Photographs by Mia Grondahl

Foreward by Hanan Ashrawi, Introduction by Peter Hansen

United Nations Relief and Works Agency

The American University in Cairo Press, 2003

Throughout the book, certain themes show great similarities from one refugee camp to the next. The Palestinian elders pose like antiques and are usually surrounded by children. The expressions etched into their faces bear the scars of 1948, 1967, and countless other expulsion dates. They are clearly in a stranger's land. Conversely, the children are more at home, perhaps because this is the only life they have known – likewise for their parents. They show affection toward their pets and playfulness toward each other. Their energy is expressed through direct gestures such as washing their faces or sprinting in the streets.Mia Grondahl's photographs in “In Hope and Despair” embody the facets of the Palestinian refugee experience – a refugee experience that now straddles two centuries and has continued into its fourth generation and sixth decade. Thoughtful introductions written by Hanan Ashrawi, Peter Hansen from the United Nations Relief and Works Agency, and Grondahl herself provide background for the images and remind us of the vast network of Palestinian and UN institutions involved in supporting a people in exile. This book not only shows the resilience of the Palestinians but builds a compelling argument for them to be counted as a nation among other nations.

 

Grondahl's primary theme revolves around the gentle and anchoring domain of the Palestinian mother. It reminded me of my own trip to the Nahra al Barad Camp in Lebanon . We visited our friend's mother, Nourah. Her kitchen was bright and full of food, cups, saucers and fruit preserves. Nourah's home was a refuge from the refugee camp. She never stopped working, sweeping, preparing peppers to be pickled, making coffee, playing with the children, etc. The rooftop was an alternate anchoring space with herbs and tomatoes growing in pots, while it offered a dramatic panorama of the camp. I was heartened to see these kinds of spaces included in the book. The mothers' milieu is a life-affirming force, acting as a place for dreams and keeping the surrounding world in perspective.

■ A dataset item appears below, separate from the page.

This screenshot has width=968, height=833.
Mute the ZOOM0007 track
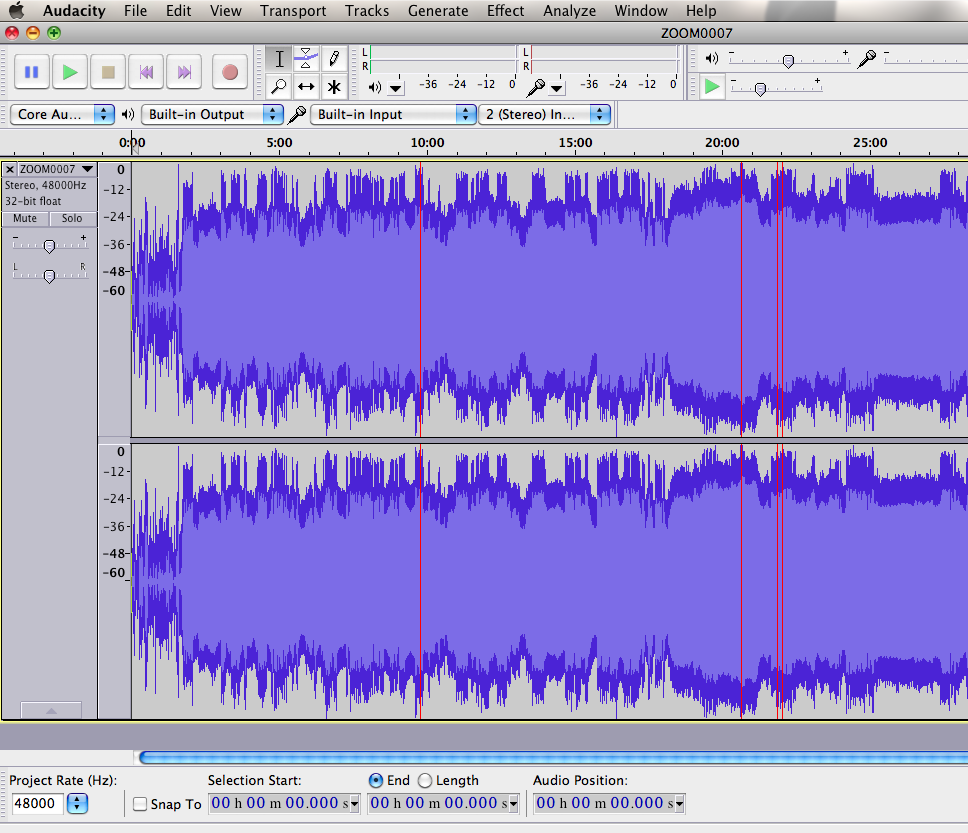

Mia Grondahl captures the complex circumstances of the refugee camp without falling into the predictable trap of over-emphasizing the hopelessness of its victims. This book communicates the Palestinians' divergent experiences. We see a nation struggling between several forms of brutal intransigence, and we notice other realities that allow romantic musings. We can see ancient and contemporary phenomena side by side:ancient, because there have always been refugees; contemporary, because this situation is only 50 years old, though the softened and worn concrete of their dwellings resembles the smooth stones of the oldest cities on our planet. We are permitted to indulge, to speculate about a myriad of ideas and emotions, as these enduring photographs follow the Palestinians during the period of their exile.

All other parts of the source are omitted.